◆ **To do**
Please print out every entry below, verbatim.

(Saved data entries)
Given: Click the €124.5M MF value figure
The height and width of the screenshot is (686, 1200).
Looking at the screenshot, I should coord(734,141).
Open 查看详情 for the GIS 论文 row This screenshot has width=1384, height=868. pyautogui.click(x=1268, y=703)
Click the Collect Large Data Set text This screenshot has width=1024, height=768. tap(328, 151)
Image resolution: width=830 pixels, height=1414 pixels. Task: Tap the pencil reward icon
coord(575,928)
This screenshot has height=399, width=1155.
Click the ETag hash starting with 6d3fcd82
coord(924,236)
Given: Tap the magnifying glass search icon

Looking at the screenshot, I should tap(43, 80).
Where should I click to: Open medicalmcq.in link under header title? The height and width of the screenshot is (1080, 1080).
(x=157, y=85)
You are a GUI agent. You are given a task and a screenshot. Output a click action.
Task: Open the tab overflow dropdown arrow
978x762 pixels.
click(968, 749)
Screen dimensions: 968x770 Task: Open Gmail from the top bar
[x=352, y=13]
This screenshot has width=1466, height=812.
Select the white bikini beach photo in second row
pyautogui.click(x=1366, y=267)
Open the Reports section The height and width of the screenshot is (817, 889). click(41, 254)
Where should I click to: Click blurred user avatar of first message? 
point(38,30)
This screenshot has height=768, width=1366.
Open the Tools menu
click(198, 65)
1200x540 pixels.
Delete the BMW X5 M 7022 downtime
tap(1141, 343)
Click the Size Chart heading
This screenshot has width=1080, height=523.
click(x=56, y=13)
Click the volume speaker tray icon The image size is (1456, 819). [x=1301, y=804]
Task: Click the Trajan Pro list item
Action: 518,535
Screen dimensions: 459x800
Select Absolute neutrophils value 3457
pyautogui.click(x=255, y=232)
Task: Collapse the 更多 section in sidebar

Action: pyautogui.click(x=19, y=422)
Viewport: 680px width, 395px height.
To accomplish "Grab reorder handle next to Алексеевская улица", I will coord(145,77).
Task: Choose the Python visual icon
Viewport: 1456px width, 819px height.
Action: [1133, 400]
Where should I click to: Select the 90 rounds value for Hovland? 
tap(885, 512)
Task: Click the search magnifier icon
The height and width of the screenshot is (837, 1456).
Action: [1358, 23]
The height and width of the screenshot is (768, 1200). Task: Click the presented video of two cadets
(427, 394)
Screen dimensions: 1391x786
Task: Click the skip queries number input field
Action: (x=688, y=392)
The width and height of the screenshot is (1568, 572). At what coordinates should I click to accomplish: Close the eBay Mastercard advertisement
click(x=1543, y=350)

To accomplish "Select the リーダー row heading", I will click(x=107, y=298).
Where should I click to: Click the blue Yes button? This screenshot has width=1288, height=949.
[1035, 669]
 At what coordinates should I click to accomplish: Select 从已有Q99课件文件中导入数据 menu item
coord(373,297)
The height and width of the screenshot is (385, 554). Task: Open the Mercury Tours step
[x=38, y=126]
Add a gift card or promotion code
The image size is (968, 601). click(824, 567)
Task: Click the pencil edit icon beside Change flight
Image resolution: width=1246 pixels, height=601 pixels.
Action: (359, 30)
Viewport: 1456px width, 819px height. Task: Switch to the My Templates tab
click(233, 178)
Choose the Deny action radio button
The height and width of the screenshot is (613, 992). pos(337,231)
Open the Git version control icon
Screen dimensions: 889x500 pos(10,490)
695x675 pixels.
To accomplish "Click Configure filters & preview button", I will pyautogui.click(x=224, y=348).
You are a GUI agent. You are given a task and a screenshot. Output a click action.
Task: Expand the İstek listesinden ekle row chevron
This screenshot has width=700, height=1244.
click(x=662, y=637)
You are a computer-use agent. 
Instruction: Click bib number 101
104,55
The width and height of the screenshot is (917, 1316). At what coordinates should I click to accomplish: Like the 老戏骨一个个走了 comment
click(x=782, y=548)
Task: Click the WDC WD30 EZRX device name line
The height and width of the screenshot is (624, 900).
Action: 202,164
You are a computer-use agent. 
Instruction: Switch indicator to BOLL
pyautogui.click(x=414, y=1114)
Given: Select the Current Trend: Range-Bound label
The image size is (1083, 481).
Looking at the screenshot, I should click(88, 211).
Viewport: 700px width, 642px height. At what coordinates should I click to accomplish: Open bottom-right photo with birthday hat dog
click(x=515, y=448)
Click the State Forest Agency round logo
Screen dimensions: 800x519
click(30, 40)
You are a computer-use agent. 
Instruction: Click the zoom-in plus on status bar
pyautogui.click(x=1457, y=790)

◆ **Exercise output**
Given: Click the €124.5M MF value figure
The height and width of the screenshot is (686, 1200).
Looking at the screenshot, I should coord(734,141).
Open 查看详情 for the GIS 论文 row This screenshot has width=1384, height=868. pyautogui.click(x=1268, y=703)
Click the Collect Large Data Set text This screenshot has width=1024, height=768. tap(328, 151)
Image resolution: width=830 pixels, height=1414 pixels. Task: Tap the pencil reward icon
coord(575,928)
This screenshot has height=399, width=1155.
Click the ETag hash starting with 6d3fcd82
coord(924,236)
Given: Tap the magnifying glass search icon

Looking at the screenshot, I should tap(43, 80).
Where should I click to: Open medicalmcq.in link under header title? The height and width of the screenshot is (1080, 1080).
(x=157, y=85)
You are a GUI agent. You are given a task and a screenshot. Output a click action.
Task: Open the tab overflow dropdown arrow
978x762 pixels.
click(968, 749)
Screen dimensions: 968x770 Task: Open Gmail from the top bar
[x=352, y=13]
This screenshot has width=1466, height=812.
Select the white bikini beach photo in second row
pyautogui.click(x=1366, y=267)
Open the Reports section The height and width of the screenshot is (817, 889). click(41, 254)
Where should I click to: Click blurred user avatar of first message? 
point(38,30)
This screenshot has height=768, width=1366.
Open the Tools menu
click(198, 65)
1200x540 pixels.
Delete the BMW X5 M 7022 downtime
tap(1141, 343)
Click the Size Chart heading
This screenshot has width=1080, height=523.
click(x=56, y=13)
Click the volume speaker tray icon The image size is (1456, 819). [x=1301, y=804]
Task: Click the Trajan Pro list item
Action: 518,535
Screen dimensions: 459x800
Select Absolute neutrophils value 3457
pyautogui.click(x=255, y=232)
Task: Collapse the 更多 section in sidebar

Action: pyautogui.click(x=19, y=422)
Viewport: 680px width, 395px height.
To accomplish "Grab reorder handle next to Алексеевская улица", I will coord(145,77).
Task: Choose the Python visual icon
Viewport: 1456px width, 819px height.
Action: [1133, 400]
Where should I click to: Select the 90 rounds value for Hovland? 
tap(885, 512)
Task: Click the search magnifier icon
The height and width of the screenshot is (837, 1456).
Action: [1358, 23]
The height and width of the screenshot is (768, 1200). Task: Click the presented video of two cadets
(427, 394)
Screen dimensions: 1391x786
Task: Click the skip queries number input field
Action: (x=688, y=392)
The width and height of the screenshot is (1568, 572). At what coordinates should I click to accomplish: Close the eBay Mastercard advertisement
click(x=1543, y=350)

To accomplish "Select the リーダー row heading", I will click(x=107, y=298).
Where should I click to: Click the blue Yes button? This screenshot has width=1288, height=949.
[1035, 669]
 At what coordinates should I click to accomplish: Select 从已有Q99课件文件中导入数据 menu item
coord(373,297)
The height and width of the screenshot is (385, 554). Task: Open the Mercury Tours step
[x=38, y=126]
Add a gift card or promotion code
The image size is (968, 601). click(824, 567)
Task: Click the pencil edit icon beside Change flight
Image resolution: width=1246 pixels, height=601 pixels.
Action: (359, 30)
Viewport: 1456px width, 819px height. Task: Switch to the My Templates tab
click(233, 178)
Choose the Deny action radio button
The height and width of the screenshot is (613, 992). pos(337,231)
Open the Git version control icon
Screen dimensions: 889x500 pos(10,490)
695x675 pixels.
To accomplish "Click Configure filters & preview button", I will pyautogui.click(x=224, y=348).
You are a GUI agent. You are given a task and a screenshot. Output a click action.
Task: Expand the İstek listesinden ekle row chevron
This screenshot has width=700, height=1244.
click(x=662, y=637)
You are a computer-use agent. 
Instruction: Click bib number 101
104,55
The width and height of the screenshot is (917, 1316). At what coordinates should I click to accomplish: Like the 老戏骨一个个走了 comment
click(x=782, y=548)
Task: Click the WDC WD30 EZRX device name line
The height and width of the screenshot is (624, 900).
Action: 202,164
You are a computer-use agent. 
Instruction: Switch indicator to BOLL
pyautogui.click(x=414, y=1114)
Given: Select the Current Trend: Range-Bound label
The image size is (1083, 481).
Looking at the screenshot, I should click(88, 211).
Viewport: 700px width, 642px height. At what coordinates should I click to accomplish: Open bottom-right photo with birthday hat dog
click(x=515, y=448)
Click the State Forest Agency round logo
Screen dimensions: 800x519
click(30, 40)
You are a computer-use agent. 
Instruction: Click the zoom-in plus on status bar
pyautogui.click(x=1457, y=790)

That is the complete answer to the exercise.